Pese a los golpes y las torturas, que lo llevaron a la tumba dos años después,
Vladímirovich nunca confesó su participación.
Se dice que
Pérez Millán no había matado a Wilckens por propia iniciativa sino que fue
impulsado por la Liga Patriótica (un grupo de choque de ultraderecha). Este ex
policía entró al lugar donde Wilckens cumplía su condena, disfrazado de
guardia-cárcel y armado con un Mauser, para reventarlo a tiros mientras dormía.
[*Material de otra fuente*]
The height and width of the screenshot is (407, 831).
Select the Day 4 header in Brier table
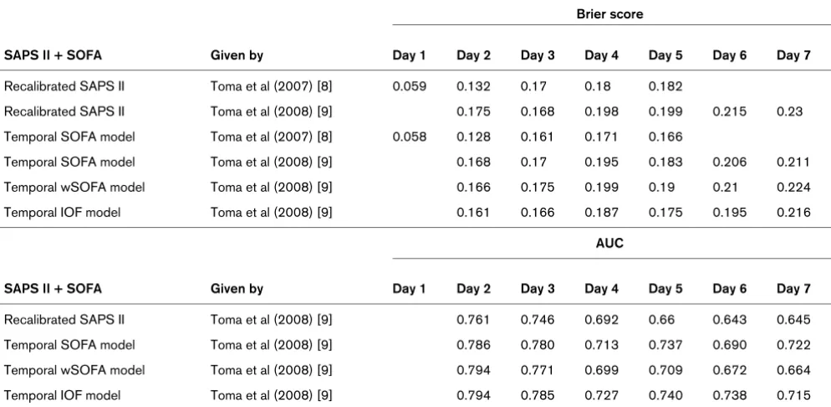[x=601, y=55]
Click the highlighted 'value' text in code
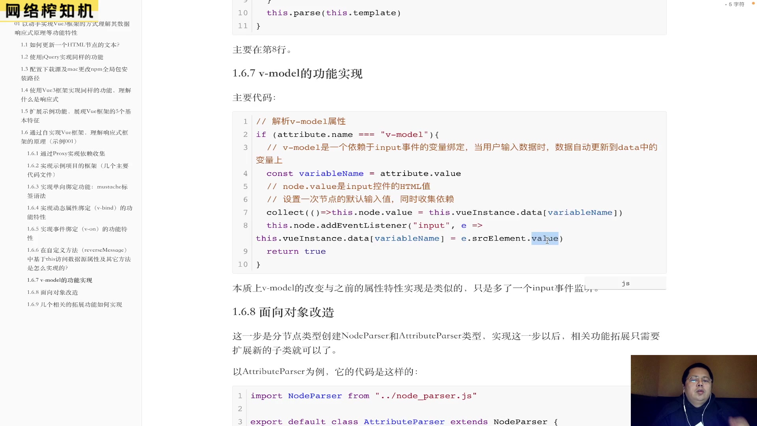The image size is (757, 426). coord(544,239)
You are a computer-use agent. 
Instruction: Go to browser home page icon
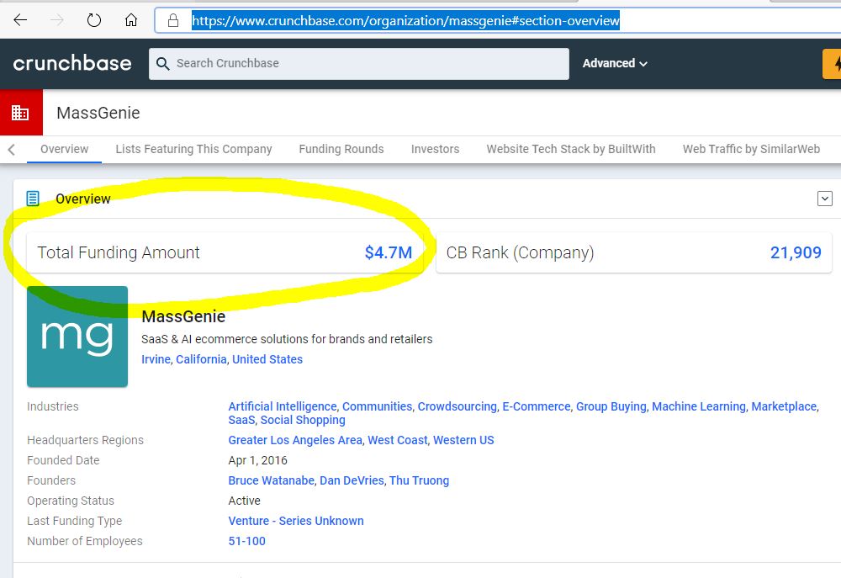[x=131, y=20]
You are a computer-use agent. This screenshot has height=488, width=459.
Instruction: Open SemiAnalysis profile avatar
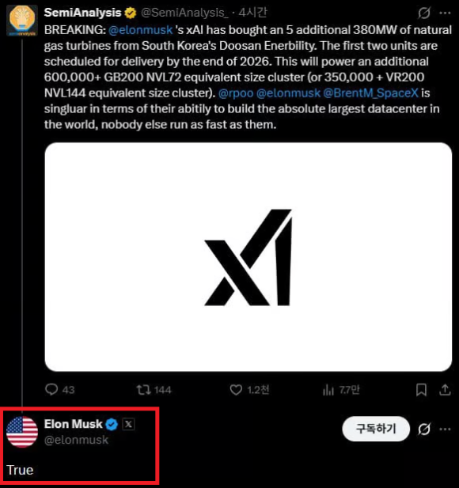[22, 21]
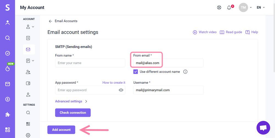275x138 pixels.
Task: Click the support lifebuoy icon in header
Action: point(219,8)
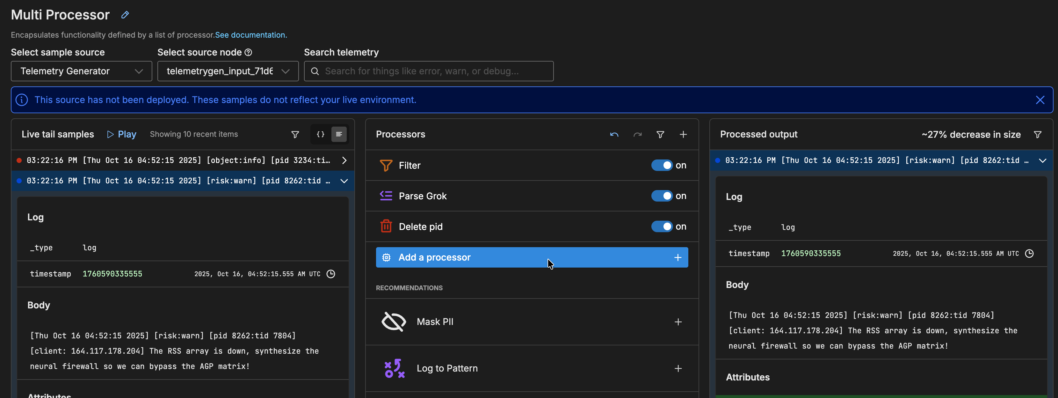Viewport: 1058px width, 398px height.
Task: Switch live tail samples to JSON braces view
Action: (320, 134)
Al salir de la celda se entregó diciendo que había vengado la muerte de su
querido pariente el comandante Varela.
¿Y por qué
Wilckens había matado a Varela? Por justicia proletaria, dijo el alemán cuando
lo apresaron. Su plan original le habría permitido escaparse sin demasiados
inconvenientes, pero se vio alterado por una niña que cruzaba la calle justo
cuando lanzó una bomba contra Varela. El anarquista se arrojó sobre la pequeña
para salvarla de la explosión. Unas esquirlas hirieron su pierna. Por amor a la
simetría, este se arrastró hasta el milico herido y lo ultimó con cuatro
balazos.
Cuatro
balazos eran los que Varela ordenaba dar a cada bandolero comunista, a cada
integrante de ese complot siniestro destinado a jaquear la república, a cada
bárbaro de las jaurías que depredaban las estepas patagónicas, a cada
anarquista a caballo que en hordas cercaban a los honrados estancieros en
aquellas tierras olvidadas por Dios y el gobierno nacional.
A comienzo
de la década de 1920, el sur era un caos. El presidente Irigoyen envió a Varela
al mando de un regimiento del ejército argentino para terminar con la huelga de
esos vagos extranjeros que pedían no vivir en condiciones miserables ni
trabajar de sol a sol.
Persiguió
durante más de un mes a todos los huelguistas.
1500
hombres, obligados a cavar sus propias tumbas, fueron fusilados por orden de
Varela, quien hizo de juez, verdugo y sepulturero.